> Provided text
○ ○ ○ ○
The hospitality industry remains a favorite target for wage/hour lawsuits. On June 16, 2011, a group of industry associations led by the National Restaurant Association filed a lawsuit of its own in the District Court for the District of Columbia, challenging the new DOL regulations effective in May expanding the notice requirements associated with taking a tip credit against tipped employees’ wages, pursuant to 29 U.S.C. § 203(m). Representatives of the organizations observed that the rule creates draconian and confusing new burdens on small business owners such as restaurateurs, likely leading to exposure to regulatory and private enforcement action, and also that the changes were implemented without a notice and comment process to afford an opportunity for business leaders and others affected to provide input.
○ ○ ○ ○
> Work request A
Answer these from the passage on the restaurant associations' tip credit lawsuit:
(i) On what date was the lawsuit filed?
(ii) In which court was it filed?
(iii) What process did the groups' representatives say was skipped when the changes were made?
> Work request B
Write the next few sentences of the passage on the restaurant associations' tip credit lawsuit.

> Saved entries
○ ○ ○ ○
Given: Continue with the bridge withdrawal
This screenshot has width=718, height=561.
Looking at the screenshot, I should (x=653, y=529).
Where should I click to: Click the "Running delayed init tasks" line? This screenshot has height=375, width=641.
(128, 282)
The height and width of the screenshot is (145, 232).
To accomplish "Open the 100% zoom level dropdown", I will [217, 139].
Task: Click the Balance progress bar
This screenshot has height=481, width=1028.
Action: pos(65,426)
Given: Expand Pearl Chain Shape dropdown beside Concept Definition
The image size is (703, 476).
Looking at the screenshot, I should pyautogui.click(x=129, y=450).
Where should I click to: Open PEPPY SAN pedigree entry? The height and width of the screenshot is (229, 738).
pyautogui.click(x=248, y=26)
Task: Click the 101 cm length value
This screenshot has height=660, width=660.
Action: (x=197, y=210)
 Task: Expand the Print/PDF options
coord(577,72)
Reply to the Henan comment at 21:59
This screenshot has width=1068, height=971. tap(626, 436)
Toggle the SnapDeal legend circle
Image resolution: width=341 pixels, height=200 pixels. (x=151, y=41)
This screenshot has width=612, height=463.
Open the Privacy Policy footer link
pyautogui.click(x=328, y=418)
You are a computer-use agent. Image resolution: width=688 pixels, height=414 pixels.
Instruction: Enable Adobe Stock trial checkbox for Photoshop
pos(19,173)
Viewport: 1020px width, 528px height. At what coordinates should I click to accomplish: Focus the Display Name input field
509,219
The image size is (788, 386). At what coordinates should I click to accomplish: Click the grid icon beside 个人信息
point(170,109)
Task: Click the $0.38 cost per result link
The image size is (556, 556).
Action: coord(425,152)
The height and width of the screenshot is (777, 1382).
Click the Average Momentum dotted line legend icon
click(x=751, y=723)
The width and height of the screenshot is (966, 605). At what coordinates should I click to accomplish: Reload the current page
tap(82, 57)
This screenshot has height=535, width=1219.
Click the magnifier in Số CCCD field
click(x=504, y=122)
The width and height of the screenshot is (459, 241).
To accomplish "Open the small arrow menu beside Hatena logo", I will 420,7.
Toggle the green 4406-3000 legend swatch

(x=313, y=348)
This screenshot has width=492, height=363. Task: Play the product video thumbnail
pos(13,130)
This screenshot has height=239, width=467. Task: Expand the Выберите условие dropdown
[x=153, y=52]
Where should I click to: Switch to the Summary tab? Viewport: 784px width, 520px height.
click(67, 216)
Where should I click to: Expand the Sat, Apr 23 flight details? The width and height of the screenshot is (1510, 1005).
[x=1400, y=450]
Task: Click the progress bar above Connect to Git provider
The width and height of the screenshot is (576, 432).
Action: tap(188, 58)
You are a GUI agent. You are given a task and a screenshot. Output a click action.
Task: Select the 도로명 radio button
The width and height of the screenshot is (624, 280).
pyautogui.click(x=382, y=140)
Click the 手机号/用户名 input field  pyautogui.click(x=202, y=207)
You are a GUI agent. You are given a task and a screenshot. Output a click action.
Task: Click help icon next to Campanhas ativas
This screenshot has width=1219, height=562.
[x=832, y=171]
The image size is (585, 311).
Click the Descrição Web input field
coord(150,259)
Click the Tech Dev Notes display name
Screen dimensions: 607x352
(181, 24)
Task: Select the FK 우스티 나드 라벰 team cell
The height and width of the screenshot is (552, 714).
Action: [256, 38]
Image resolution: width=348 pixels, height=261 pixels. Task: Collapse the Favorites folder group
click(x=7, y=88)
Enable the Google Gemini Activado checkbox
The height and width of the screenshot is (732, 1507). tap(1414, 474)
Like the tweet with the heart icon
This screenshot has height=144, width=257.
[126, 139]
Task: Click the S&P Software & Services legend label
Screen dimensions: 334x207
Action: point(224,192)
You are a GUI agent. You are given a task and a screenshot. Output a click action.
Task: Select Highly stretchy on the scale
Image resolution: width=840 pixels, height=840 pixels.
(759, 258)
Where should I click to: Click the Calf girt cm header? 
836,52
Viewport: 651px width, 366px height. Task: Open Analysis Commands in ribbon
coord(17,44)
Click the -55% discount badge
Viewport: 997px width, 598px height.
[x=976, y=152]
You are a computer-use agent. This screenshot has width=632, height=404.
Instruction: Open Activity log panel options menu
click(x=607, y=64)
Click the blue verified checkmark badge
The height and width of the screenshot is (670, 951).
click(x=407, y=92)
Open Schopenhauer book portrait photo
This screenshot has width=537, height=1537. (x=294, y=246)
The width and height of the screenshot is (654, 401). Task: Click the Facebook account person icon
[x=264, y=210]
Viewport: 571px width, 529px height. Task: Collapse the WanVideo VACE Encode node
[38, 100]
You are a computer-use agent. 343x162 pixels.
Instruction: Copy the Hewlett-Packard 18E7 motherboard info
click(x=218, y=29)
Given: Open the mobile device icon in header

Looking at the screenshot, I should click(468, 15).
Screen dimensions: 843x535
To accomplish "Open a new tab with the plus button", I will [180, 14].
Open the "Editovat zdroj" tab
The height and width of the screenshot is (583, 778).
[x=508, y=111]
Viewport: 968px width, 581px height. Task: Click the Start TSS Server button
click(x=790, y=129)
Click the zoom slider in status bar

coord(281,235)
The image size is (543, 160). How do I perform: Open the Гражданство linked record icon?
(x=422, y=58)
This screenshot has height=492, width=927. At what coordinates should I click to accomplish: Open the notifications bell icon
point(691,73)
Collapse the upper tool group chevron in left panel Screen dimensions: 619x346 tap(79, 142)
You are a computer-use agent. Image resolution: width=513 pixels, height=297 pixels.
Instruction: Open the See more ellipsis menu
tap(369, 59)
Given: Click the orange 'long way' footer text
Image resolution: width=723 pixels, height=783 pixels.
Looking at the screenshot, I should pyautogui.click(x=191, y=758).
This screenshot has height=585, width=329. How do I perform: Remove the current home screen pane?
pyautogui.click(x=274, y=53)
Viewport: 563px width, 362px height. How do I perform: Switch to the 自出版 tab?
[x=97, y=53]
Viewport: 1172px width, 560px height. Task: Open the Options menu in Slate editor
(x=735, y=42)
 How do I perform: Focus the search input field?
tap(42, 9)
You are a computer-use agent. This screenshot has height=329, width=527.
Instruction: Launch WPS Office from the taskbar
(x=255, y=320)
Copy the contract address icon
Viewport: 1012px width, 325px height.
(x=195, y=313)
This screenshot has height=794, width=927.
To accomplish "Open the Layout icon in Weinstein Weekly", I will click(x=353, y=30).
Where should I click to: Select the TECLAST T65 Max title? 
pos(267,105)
○ ○ ○ ○
> Response area A
(i) June 16, 2011
(ii) The District Court for the District of Columbia
(iii) A notice and comment process

> Response area B
“Hospitality industry employers have seen a disproportionate share of enforcement proceedings, in the form of both Department action and private litigation,” observes Jackson Lewis partner Paul DeCamp, former Administrator of the U.S. Department of Labor’s Wage and Hour Division. “This new lawsuit, like the similar action filed by the Mortgage Bankers Association earlier this year, sends a message to the Department about the need to follow the rules governing administrative procedure, as well as the importance to employers of being able to rely on agency rulings without worrying that they are going to be discarded each time the political winds change.”

We will apprise of further developments arising from this new litigation and other important developments in the heavily regulated hospitality industry.